WORK ITEM: Using only the entries below, copy exactly the lines that begin at the one with "Task: Click the Park Details heading" and end at the one with "Image resolution: width=315", both included. Drop the pictures.

***

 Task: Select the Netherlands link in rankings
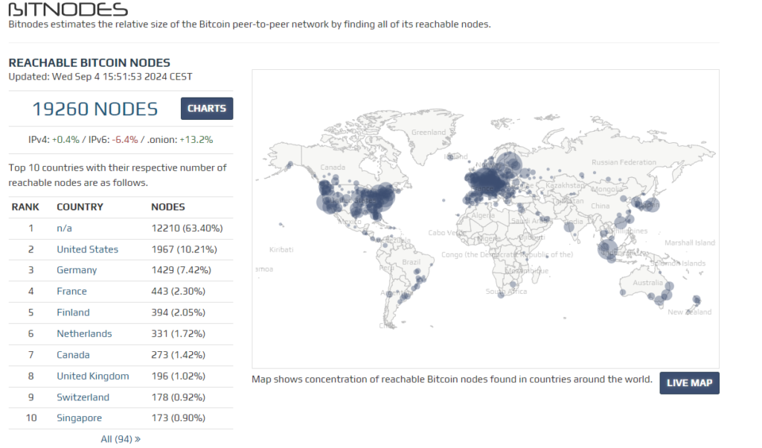pos(84,333)
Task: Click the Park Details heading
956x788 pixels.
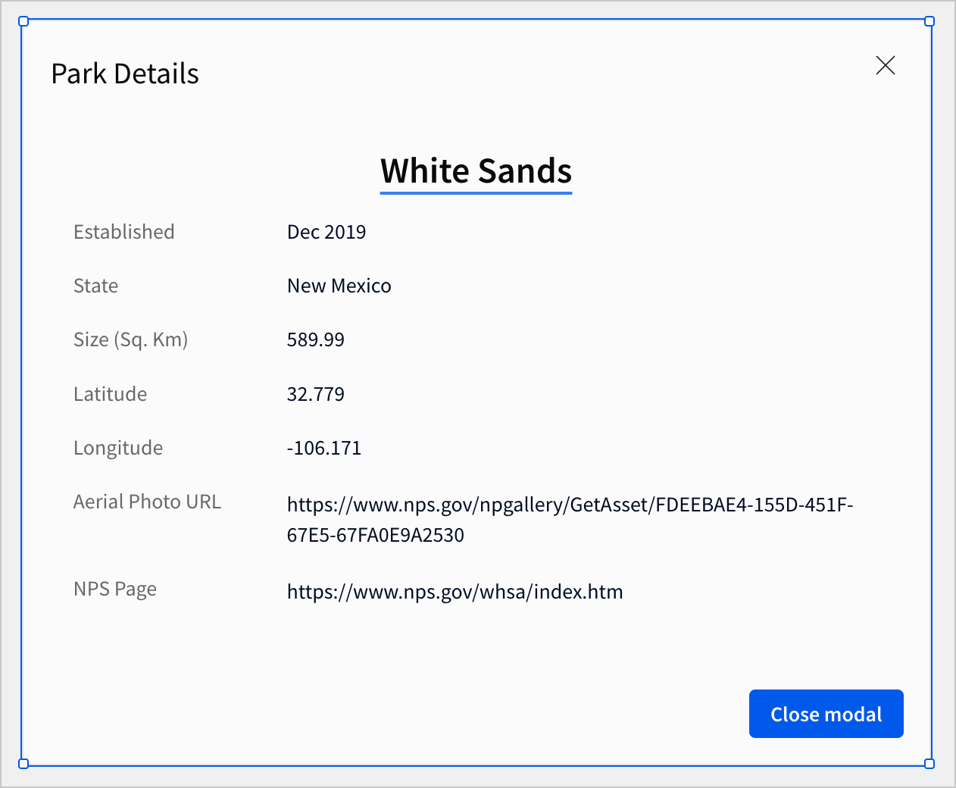Action: point(125,73)
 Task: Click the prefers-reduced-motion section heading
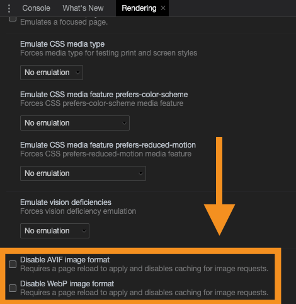pos(108,145)
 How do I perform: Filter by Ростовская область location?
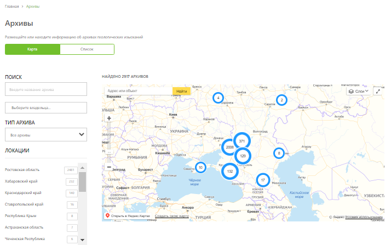pos(24,170)
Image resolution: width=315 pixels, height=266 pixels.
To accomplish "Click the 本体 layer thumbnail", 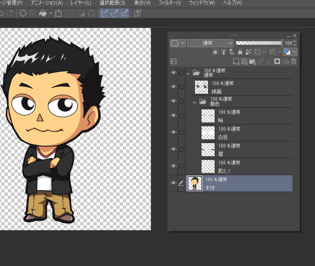I will click(194, 183).
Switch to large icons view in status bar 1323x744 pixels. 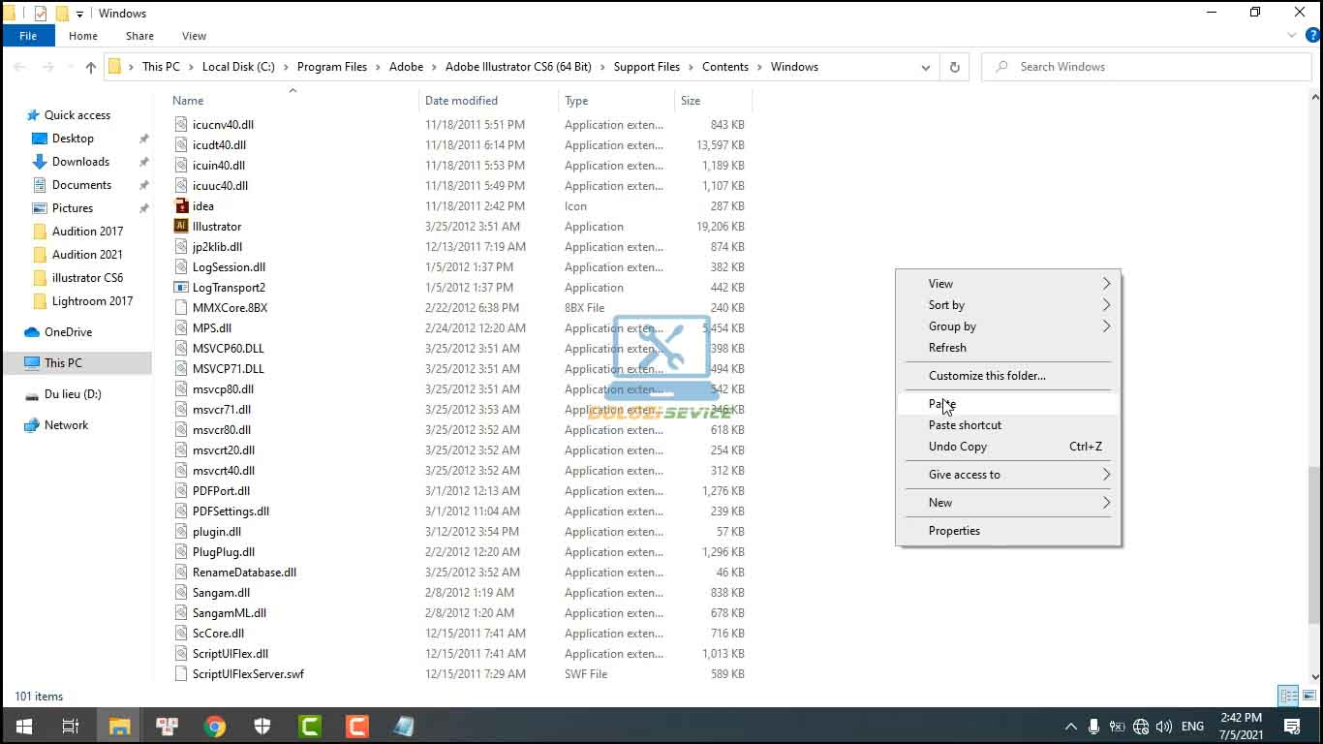pos(1308,696)
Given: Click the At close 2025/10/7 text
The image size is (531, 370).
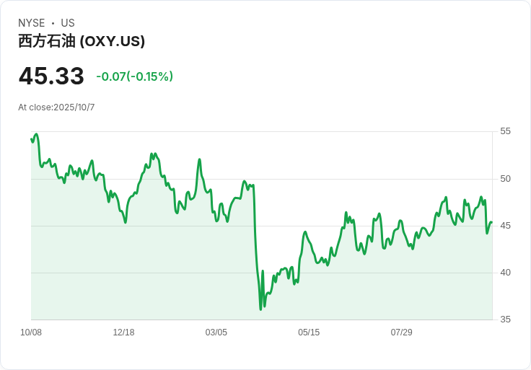Looking at the screenshot, I should point(56,107).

***

RESPONSE TO THIS EXERCISE:
Task: Click the Park Details heading
956x788 pixels.
Action: point(125,73)
 Task: Click the prefers-reduced-motion section heading
pos(108,145)
 How do I perform: Filter by Ростовская область location?
pos(24,170)
Image resolution: width=315 pixels, height=266 pixels.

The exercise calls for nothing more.